ところが当時のユダヤ人の生活を支配していた律法は口伝律法という、生活上のこまごまとした、あとから付け加えられた規則でした。安息日は働きをやめて休む日だというところから、重たい物を持って歩くことも禁じるという、ただ生活を縛るだけのものになっていたわけです。そんな彼らは安息日に病人を癒すイエス様を「安息日を破る不遜な者」だとしたのです。ところが人々は安息日にも牛やろばの世話をし、水を飲ませたりしていながら、それは問題にしていませんでした。

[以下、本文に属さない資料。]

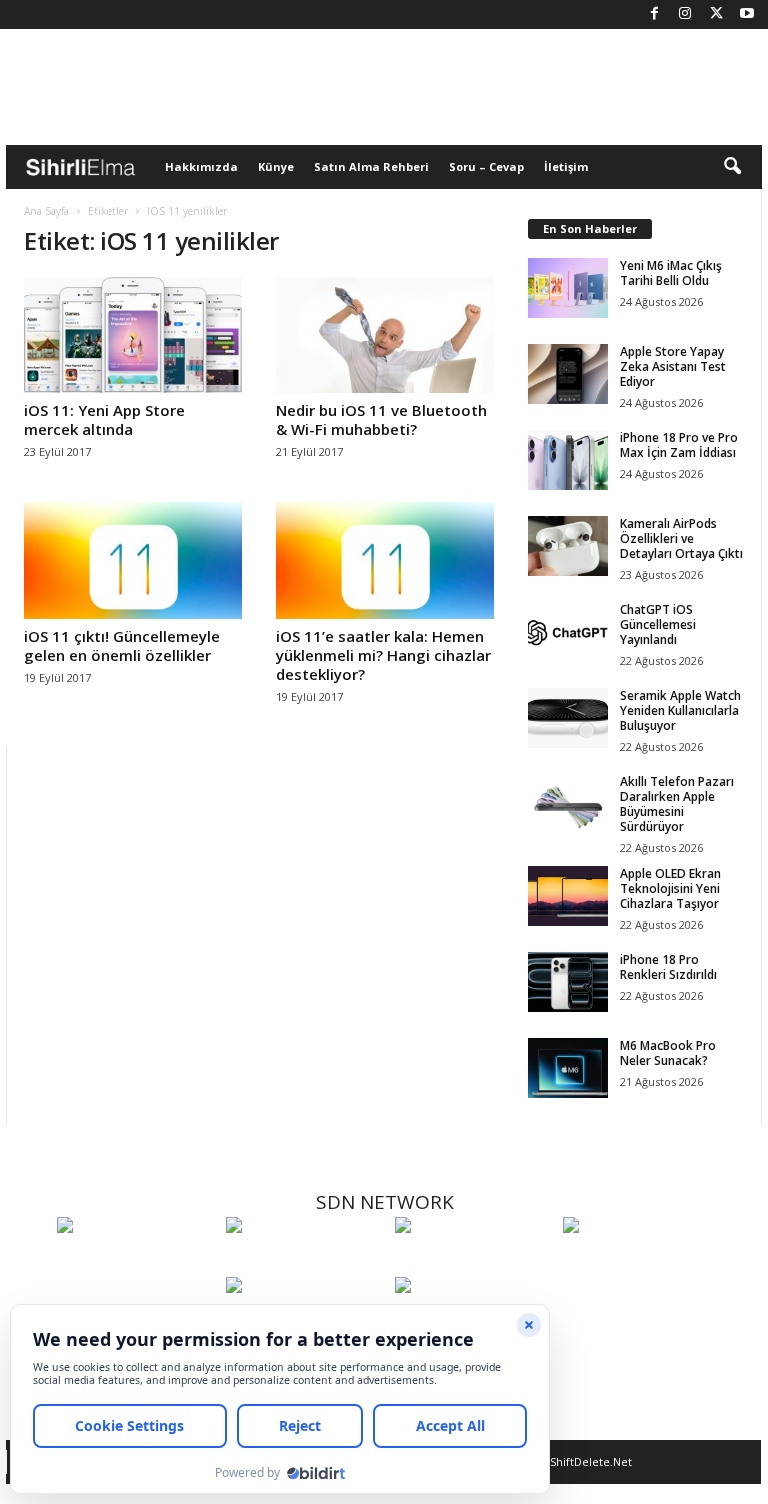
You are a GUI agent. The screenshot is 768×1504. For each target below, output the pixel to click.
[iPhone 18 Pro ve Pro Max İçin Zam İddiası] (568, 460)
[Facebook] (654, 14)
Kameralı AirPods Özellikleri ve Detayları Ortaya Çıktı (681, 538)
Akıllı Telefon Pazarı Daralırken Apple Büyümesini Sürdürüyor (677, 804)
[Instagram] (685, 14)
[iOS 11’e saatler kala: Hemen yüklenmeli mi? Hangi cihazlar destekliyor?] (385, 560)
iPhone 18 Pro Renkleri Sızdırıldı (668, 967)
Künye (276, 166)
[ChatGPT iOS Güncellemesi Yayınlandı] (568, 632)
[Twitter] (716, 14)
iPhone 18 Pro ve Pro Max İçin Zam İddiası (679, 445)
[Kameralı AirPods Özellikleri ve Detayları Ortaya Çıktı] (568, 546)
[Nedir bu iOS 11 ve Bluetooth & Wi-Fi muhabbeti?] (385, 335)
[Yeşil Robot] (474, 1262)
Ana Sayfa (46, 211)
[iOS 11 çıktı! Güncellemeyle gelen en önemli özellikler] (133, 560)
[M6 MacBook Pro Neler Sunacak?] (568, 1068)
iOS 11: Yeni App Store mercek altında (104, 419)
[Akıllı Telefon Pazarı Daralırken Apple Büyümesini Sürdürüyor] (568, 804)
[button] (732, 167)
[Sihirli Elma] (305, 1262)
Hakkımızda (201, 166)
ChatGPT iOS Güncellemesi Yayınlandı (658, 624)
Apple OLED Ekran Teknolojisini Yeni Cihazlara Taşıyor (670, 888)
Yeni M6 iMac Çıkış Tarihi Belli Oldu (671, 273)
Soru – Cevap (486, 166)
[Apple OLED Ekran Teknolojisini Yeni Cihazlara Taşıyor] (568, 896)
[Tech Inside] (642, 1262)
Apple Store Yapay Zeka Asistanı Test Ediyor (673, 366)
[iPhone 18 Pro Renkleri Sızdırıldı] (568, 982)
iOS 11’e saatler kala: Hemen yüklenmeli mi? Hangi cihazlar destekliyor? (383, 655)
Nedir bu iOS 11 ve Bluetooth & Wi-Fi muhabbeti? (381, 419)
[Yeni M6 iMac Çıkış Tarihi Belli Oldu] (568, 288)
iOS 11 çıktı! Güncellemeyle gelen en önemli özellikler (122, 645)
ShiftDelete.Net (591, 1461)
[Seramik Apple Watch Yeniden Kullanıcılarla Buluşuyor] (568, 718)
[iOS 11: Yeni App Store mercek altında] (133, 335)
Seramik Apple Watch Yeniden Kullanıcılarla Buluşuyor (680, 710)
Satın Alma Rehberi (371, 166)
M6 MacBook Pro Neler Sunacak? (668, 1053)
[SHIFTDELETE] (136, 1262)
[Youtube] (747, 14)
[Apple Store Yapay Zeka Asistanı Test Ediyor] (568, 374)
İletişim (566, 166)
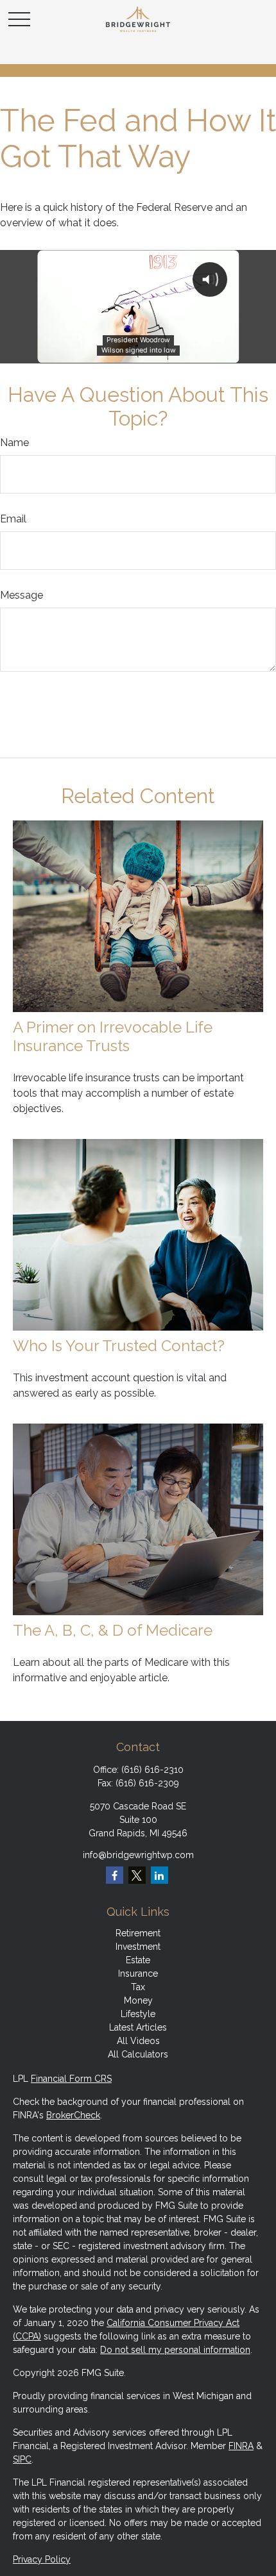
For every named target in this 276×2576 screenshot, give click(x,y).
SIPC (22, 2459)
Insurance (138, 1973)
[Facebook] (114, 1875)
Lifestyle (138, 2014)
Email (13, 519)
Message (21, 595)
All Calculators (138, 2054)
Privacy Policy (42, 2559)
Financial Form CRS (71, 2078)
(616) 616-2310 (152, 1770)
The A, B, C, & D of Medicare (112, 1630)
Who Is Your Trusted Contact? (119, 1345)
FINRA (241, 2446)
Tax (138, 1987)
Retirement (138, 1933)
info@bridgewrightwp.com (138, 1855)
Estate (138, 1960)
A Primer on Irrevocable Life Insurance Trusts (112, 1036)
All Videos (138, 2041)
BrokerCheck (73, 2115)
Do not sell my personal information (175, 2350)
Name (14, 442)
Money (138, 2000)
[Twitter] (137, 1875)
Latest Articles (138, 2027)
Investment (138, 1946)
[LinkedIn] (159, 1875)
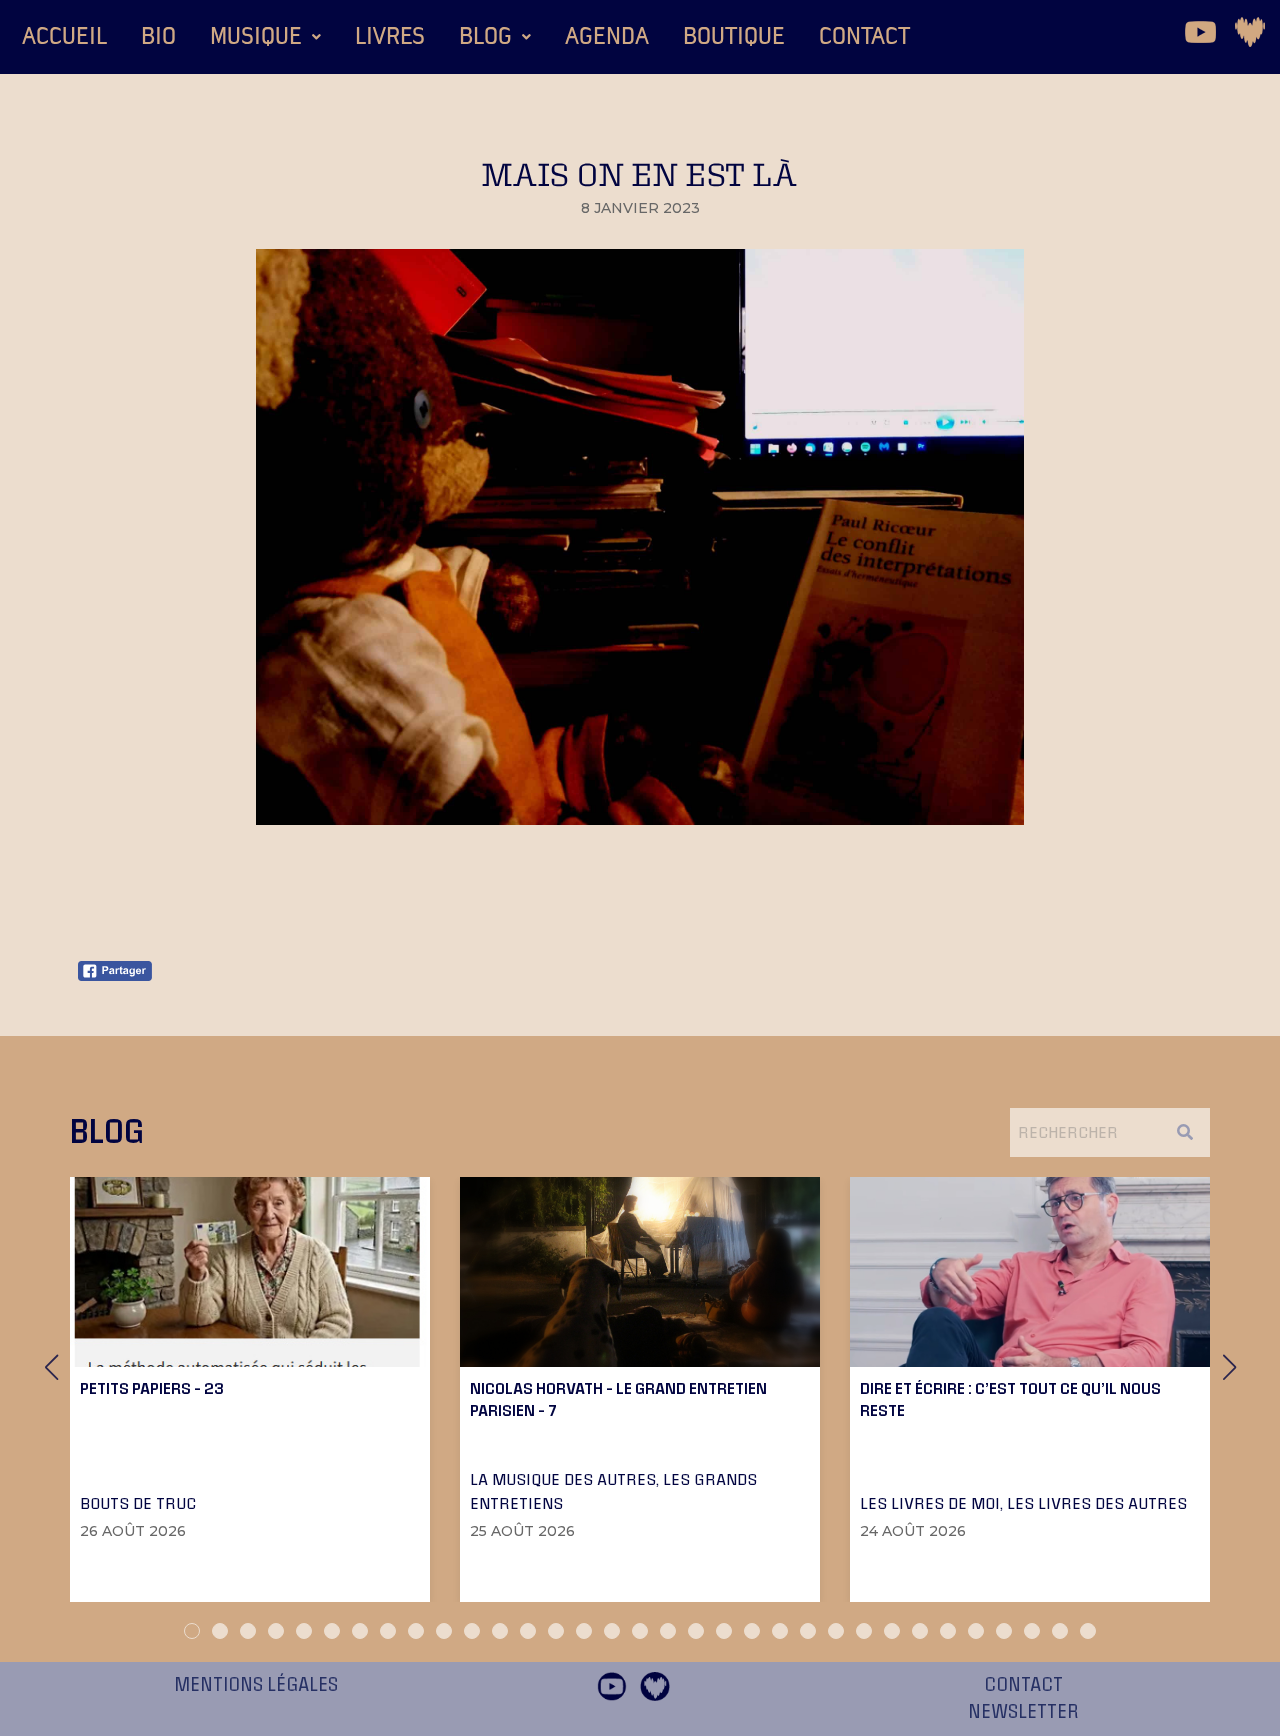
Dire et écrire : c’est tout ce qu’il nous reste (1010, 1399)
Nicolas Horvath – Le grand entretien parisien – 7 (618, 1399)
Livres (390, 37)
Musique (256, 37)
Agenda (607, 37)
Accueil (64, 37)
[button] (265, 37)
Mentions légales (256, 1685)
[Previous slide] (51, 1367)
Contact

イエス様の指摘はこうです。あなたがたは神に従っていると言いながら、その心は神から離れ、こまごまとした規則に縛られるだけの者になってしまっているが、聖書(旧約聖書)に記されていることは、主なる神だけを神とし、愛せよということで、あなたがたは実はそこから大きくそれてしまっている・・ということなんですね。
そしてさらにイエス様は聖書に記されていることについて、「天地が消え去るまで、律法の一点一画も決して消え去ることはありません。すべてが実現します。」と言われたのです。
それは、聖書の全ては成就するということであり、それは天地が消え去る最後の最後まで、きっちりその通りになるんだと言われたんですね。
それは一言で言えば、キリスト(わたし)は今ここに来て、終わりの時にも再び来るのだということです。
わたしが来たのは「聖書が成就するため」なのだ。そこから目を逸らせようとするすべてのことに気をつけなさい・・と、これがイエス様の教えの始めなんですね。